The perpetual character of peace was what separated it most from truces. Since the Late Middle Ages, scholars as well as diplomats conceptually distinguished between three categories of treaties to suspend or end war: short-term armistices (indutiae), long-term truces (treugae), and peace. Both the civilians and canonists of the Late Middle Ages and the early writers on the law of nations from the 16th and 17th centuries debated the differences between truces, which would sometimes be made for many years, even decades, and peace. This was a complicated matter because long-term truces, such as the ones made between the kings of England and France from the late 15th century or the Twelve Years’ Truce (1609–1621) between the Dutch Republic and Spain, would assume almost all the characteristics of peace treaties, but for their duration. Long-term truces might include stipulations which completely suspended the state of war by lifting and undoing wartime measures and completely restoring peaceful relations between the belligerents as they had existed before the war. Although there was much debate about the different legal implications of truce and peace, there was agreement that a peace ended the state of war, while a truce only suspended it. Whereas scholars did not agree on the question whether a new declaration of war was needed at the end of a truce before hostilities were resumed, there was consensus that the former belligerents had a right to resume the war after the truce without defaulting on their treaty obligations.

It is here where the real legal meaning of perpetual peace comes to the fore. Peace treaties ended the state of war between belligerents for all time. This meant, as Baldus de Ubaldis (1327–1400) had already indicated, that the conflicts which had caused the war and over which the war had been fought had found a final settlement in the treaty. This accorded more or less with peace treaty practice from the 15th to the 18th century. In peace treaties, outstanding conflicts between the parties were either settled through legally binding compromises, or a commitment was made by the signatories not to resort to force again about certain disputes which were left unsettled.

The final character of the settlement, or the perpetuity of the commitment not to resort to force over them, implied that treaty parties agreed that the peace treaty exhausted their right to resort to force or war in the future and for perpetuity for the conflicts that were covered by the peace treaty.
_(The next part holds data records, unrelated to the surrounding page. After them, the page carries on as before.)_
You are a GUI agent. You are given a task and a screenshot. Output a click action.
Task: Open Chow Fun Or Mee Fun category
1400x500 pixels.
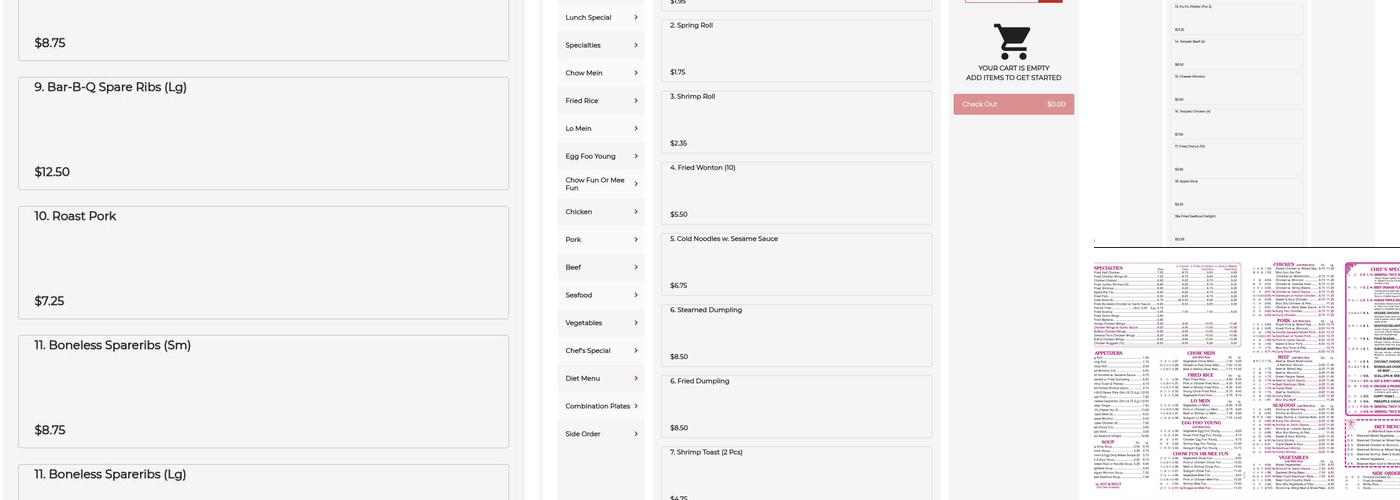[x=595, y=184]
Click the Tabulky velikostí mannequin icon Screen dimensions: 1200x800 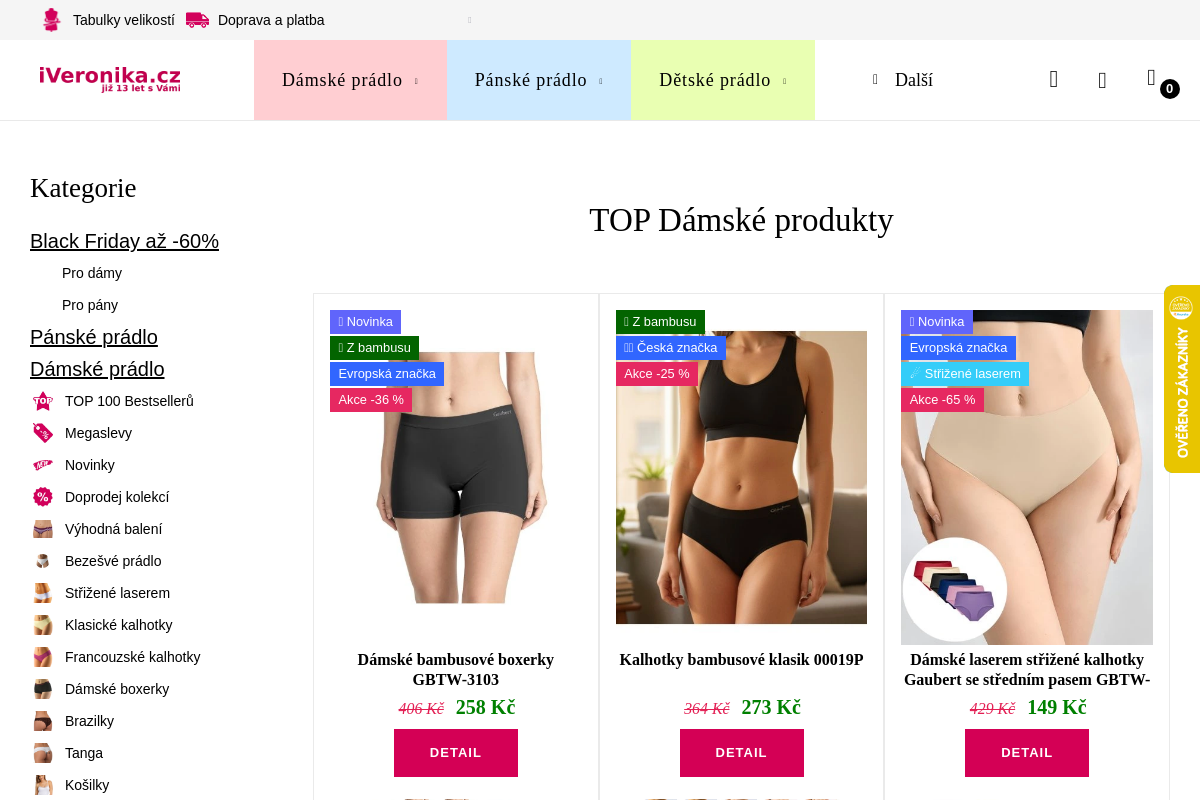tap(52, 20)
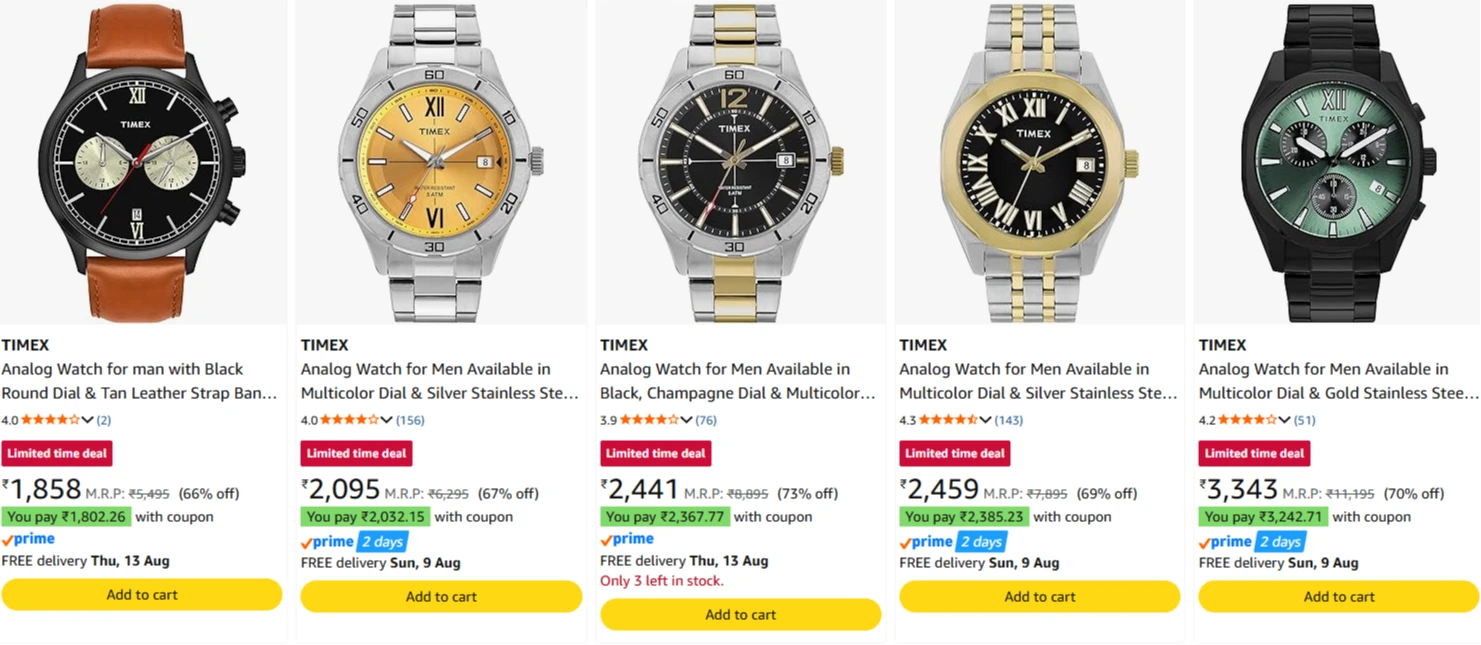Expand rating chevron next to the 4.2 stars rating

[1285, 420]
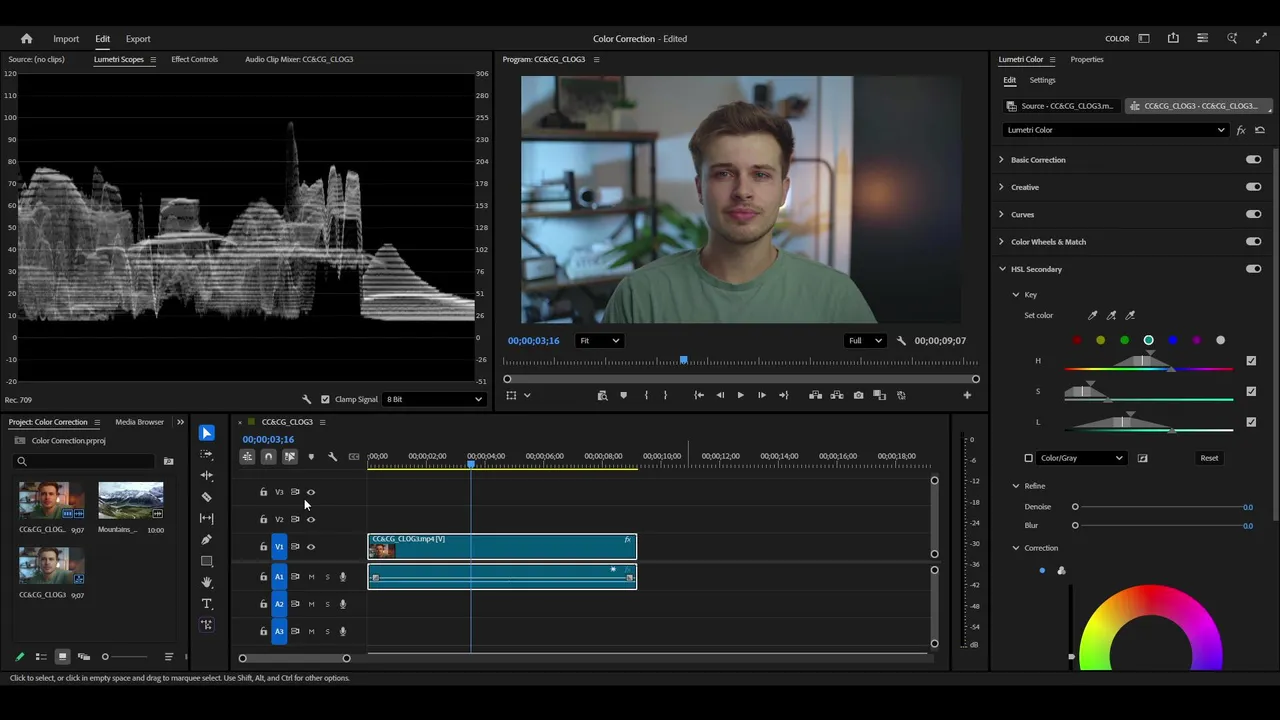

It would take Samuel Pufendorf (1632–1694) to state this directly, but it could already be inferred e contrario from Baldus’s statement that the outbreak of a new war did not violate a peace treaty if it was fought for a cause, a conflict, which was not covered by that peace treaty. It was also standard practice. All over the Late Middle Ages and Early Modern Ages, princes and republics were careful to argue, when they went to war with a power with which they had signed a peace treaty, either that the opponent had violated the peace treaty or that they were resorting to war for a new cause. When they declared war on France on 8 May 1702, the Estates General of the Dutch Republic explained in what manners France had broken its obligations under the Peace of Rijswijk, whereas Britain in its declaration focused on the direct causes of the war that had arisen from events occurring after 1697. In this, both of them were following standard practice.